PatchFinder

 

An algorithmic tool for the identification of functionally important regions in proteins with known three-dimentional (3D) structure. The algorithm is based on the observation that evolutionarily conserved regions are often functionally important and based on the following three steps:

1. Assignment of an evolutionary conservation score1 for each position in the protein.

2. Extraction of solvent accessible residues in the protein. This step is aimed on eliminating residues which are conserved due to structural constrains and are typically buried in the protein core.

3. Identification of the most significant cluster of conserved residues on the proteins' surface. This ML-patch is suspected to be the main functional site of the protein.

 

After the ML-patch was found the search procedure is continued for non-overlapping secondary functional sites with weaker conservation signal.

 PatchFinder was examined on a dataset of 110 protein structures with annotated functional sites residues (del Sol Mesa et al., 2003).
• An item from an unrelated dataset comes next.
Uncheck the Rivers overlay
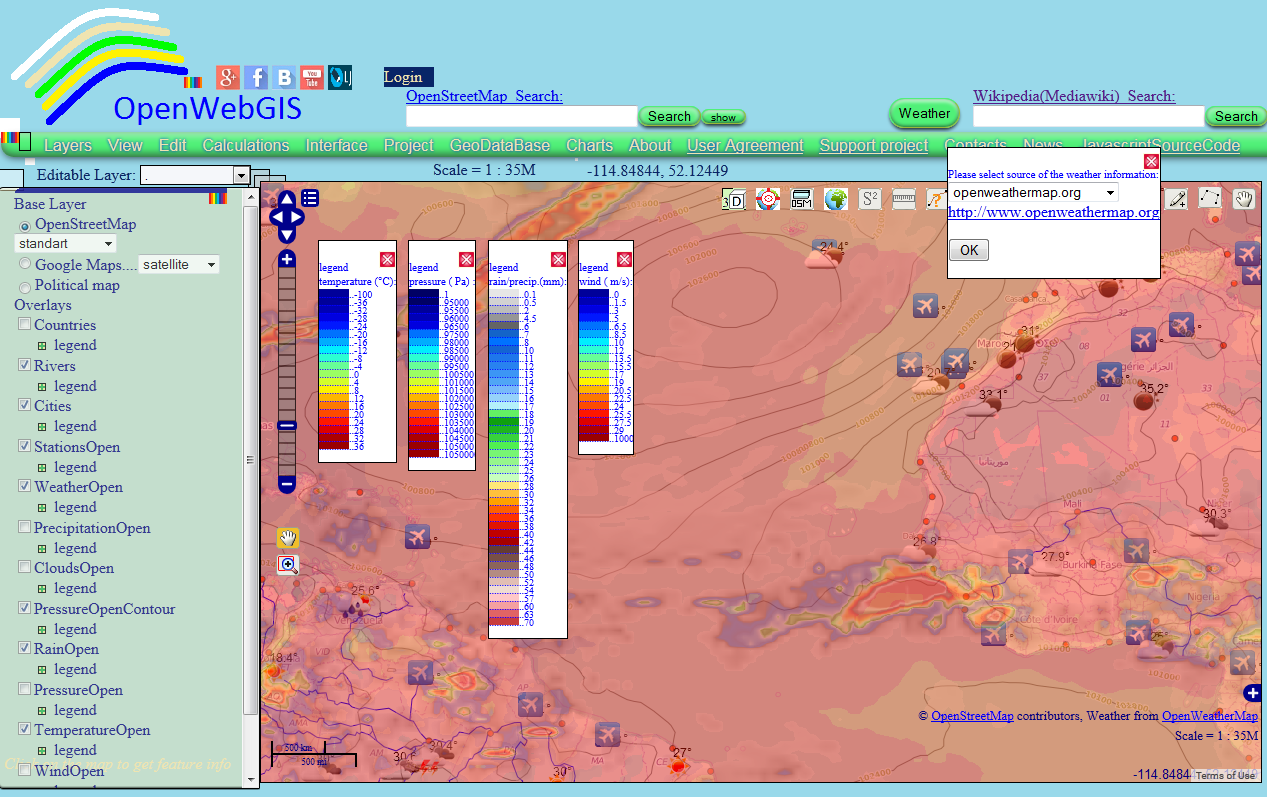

In addition we gathered a database of predicted functional sites for protein structures from the structural genomics consortia.

 

Required input:

 

PDB file:

 

Can be either supplied as a PDB ID or a path to your own PDB file.

 

Chain Identifier:

Specify a Chain Identifier (A, B, C, etc. in the corresponding field of the PDB file). If no chain is specified in the PDB file, type "NONE". 

 

Multiple Sequence Alignment (MSA):

This field is optional.

A Multiple Sequence Alignment in a text file with the query protein sequence. Clustal W and Fasta formats are accepted and the name of the query sequence within the alignment should be supplied.
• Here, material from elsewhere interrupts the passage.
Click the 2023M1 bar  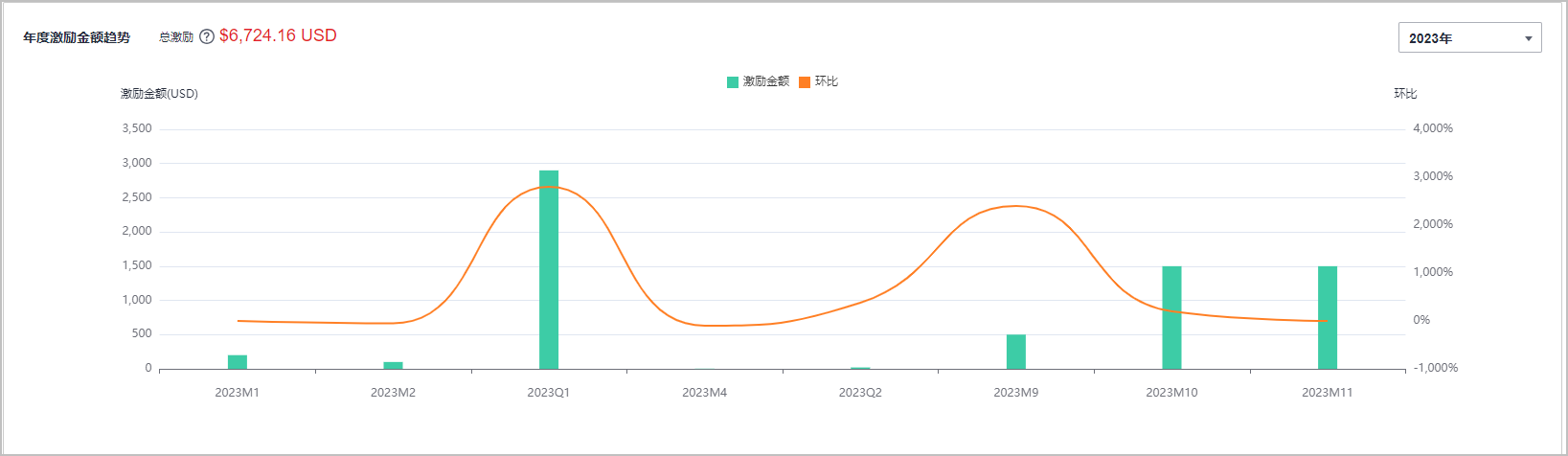click(238, 362)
The file should include at least five protein sequences.

Note: The query sequence should match the residues in the PDB file exactly.

Leaving this field empty,  PatchFinder will try to construct an MSA in the same procedure used by ConSurf-DB, limiting the number of sequence homologs to 100.

Citing Information:

 

Please refer to:

Nimrod, G. Schushan, M. Steinberg, DM & Ben-Tal, N. (2008). Detection of Functionally Important Regions in "Hypothetical Proteins" of Known Structure. Structure 16, 1755-1763.

 

Nimrod, G., Glaser, F., Steinberg, D., Ben-Tal, N. & Pupko, T. (2005). In silico identification of functional regions in proteins. Bioinformatics 21, i328-i337.